The Sandhills region in NC is home to the highest rates of heat-related illness in NC. In this region, I worked with partners from the CDC, NOAA, and local emergency management, public health, migrant worker organizations, agricultural extension, and athletics to identify at-risk populations and develop early warning systems for heat risk. Empowering community leaders with usable information means they employ that information to improve the well-being of their communities. At the federal level there has been significant investment in data collection. We must ensure that our communities also benefit from these investments so they can build strong, resilient communities.

Actionable policies are those that are responsive to community capacity and capability. Even well-intentioned federal policy can fall short.

 

In response to the Center for Medicare and Medicaid’s newly developed Preparedness Rule (2018), I worked with NC Public Health Preparedness and Response teams across the state (from all 100 counties) to develop a web-based tool to deliver community-level climate data, as well as data on impacts, to streamline compliance with the new Preparedness Rule and improve planning and preparedness for extreme events. This included data on 14 types of climate events, along with mortality, Heat-Related Illness, agricultural loss, weather-related traffic accidents, and many others.  State and local governments need access to data, delivered in a way that is meaningful and can be utilized to improve planning and preparedness.

Solutions come from within communities, not for communities.

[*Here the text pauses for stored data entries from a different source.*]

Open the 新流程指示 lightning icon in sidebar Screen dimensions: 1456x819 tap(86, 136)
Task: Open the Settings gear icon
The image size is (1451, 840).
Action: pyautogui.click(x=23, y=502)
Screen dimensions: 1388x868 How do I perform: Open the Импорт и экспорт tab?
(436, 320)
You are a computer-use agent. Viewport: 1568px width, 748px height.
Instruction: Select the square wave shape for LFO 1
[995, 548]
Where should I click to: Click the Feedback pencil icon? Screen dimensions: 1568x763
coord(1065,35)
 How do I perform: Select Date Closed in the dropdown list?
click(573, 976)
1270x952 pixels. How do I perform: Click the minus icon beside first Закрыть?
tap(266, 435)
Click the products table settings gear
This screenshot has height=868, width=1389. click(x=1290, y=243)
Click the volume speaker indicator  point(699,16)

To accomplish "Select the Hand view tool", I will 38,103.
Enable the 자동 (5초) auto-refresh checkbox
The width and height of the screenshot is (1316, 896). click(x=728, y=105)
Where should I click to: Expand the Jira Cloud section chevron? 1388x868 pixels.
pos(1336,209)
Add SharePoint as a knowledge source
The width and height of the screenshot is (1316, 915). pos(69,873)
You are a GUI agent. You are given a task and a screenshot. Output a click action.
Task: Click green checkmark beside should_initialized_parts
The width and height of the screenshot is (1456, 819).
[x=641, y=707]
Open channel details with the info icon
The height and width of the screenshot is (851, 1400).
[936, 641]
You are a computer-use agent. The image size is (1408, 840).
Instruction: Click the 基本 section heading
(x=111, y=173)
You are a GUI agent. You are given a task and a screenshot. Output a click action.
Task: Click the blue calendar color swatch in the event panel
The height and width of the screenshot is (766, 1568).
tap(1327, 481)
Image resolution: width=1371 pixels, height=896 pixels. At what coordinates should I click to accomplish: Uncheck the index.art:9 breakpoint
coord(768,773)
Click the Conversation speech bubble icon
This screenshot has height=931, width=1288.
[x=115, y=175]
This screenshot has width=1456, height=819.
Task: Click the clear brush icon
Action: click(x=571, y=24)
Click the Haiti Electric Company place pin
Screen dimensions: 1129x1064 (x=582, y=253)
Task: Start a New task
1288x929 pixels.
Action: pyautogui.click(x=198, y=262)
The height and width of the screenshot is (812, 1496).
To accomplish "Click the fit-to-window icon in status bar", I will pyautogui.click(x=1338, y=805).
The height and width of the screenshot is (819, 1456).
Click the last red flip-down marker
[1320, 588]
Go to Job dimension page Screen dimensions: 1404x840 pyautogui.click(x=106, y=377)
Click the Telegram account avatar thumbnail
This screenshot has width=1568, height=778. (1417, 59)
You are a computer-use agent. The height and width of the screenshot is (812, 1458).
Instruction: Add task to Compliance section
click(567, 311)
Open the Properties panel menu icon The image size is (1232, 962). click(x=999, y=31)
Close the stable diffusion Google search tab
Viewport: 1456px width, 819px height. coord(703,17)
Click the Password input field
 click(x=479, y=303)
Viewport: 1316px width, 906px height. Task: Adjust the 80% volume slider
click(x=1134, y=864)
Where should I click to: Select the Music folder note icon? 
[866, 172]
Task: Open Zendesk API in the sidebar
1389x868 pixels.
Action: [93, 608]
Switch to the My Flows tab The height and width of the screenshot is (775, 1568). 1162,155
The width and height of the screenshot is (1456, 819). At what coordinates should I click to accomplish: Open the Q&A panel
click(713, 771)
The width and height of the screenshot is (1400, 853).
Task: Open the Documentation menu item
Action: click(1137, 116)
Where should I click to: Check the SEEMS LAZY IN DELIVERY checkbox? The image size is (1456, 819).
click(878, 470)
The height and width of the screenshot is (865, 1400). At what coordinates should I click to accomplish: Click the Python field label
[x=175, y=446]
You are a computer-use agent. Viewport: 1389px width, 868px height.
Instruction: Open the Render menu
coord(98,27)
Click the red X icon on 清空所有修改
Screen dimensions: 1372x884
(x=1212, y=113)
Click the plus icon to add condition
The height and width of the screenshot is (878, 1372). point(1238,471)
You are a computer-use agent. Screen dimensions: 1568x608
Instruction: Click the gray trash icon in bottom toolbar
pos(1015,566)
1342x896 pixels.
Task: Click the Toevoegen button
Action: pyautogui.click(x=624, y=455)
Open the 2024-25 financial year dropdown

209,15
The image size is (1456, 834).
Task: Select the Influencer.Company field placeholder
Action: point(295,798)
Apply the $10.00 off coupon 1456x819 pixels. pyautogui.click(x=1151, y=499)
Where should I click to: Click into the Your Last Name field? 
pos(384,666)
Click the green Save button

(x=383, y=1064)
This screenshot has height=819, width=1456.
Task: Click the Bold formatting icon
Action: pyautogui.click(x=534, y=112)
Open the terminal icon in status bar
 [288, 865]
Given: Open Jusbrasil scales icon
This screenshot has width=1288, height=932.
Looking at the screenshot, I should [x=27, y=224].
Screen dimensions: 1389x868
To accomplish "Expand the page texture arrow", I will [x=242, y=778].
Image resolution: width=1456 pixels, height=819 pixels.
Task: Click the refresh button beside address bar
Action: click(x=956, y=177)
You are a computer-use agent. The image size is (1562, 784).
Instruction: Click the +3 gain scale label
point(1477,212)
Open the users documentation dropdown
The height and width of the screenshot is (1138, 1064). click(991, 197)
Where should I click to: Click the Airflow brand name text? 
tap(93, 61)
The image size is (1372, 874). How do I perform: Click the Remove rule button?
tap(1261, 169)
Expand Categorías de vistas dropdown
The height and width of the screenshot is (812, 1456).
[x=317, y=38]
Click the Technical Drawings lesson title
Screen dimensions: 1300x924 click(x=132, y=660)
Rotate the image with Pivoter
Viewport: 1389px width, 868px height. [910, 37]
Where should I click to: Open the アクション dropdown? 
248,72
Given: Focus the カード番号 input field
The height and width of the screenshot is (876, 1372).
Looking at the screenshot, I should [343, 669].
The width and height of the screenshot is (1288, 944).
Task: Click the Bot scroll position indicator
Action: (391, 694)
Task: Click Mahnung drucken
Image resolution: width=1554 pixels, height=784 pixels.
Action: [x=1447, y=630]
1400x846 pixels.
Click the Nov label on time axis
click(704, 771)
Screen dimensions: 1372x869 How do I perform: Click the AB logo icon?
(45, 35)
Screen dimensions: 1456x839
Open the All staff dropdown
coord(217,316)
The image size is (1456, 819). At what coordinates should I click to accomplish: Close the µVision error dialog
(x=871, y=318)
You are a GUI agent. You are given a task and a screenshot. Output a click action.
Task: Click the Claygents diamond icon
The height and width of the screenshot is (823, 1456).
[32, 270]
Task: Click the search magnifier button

Northeastern NC is home to the nationwide Environmental Justice Movement. In this region, I worked with local and statewide NGOs and African American and Native youth to increase civic engagement around local food availability and rural food deserts.  The solutions developed by those in the community were relevant, directly addressed the challenges with access, and sustainable. To create sustainable outcomes for our biggest challenges, communities must be at the table when we develop solutions.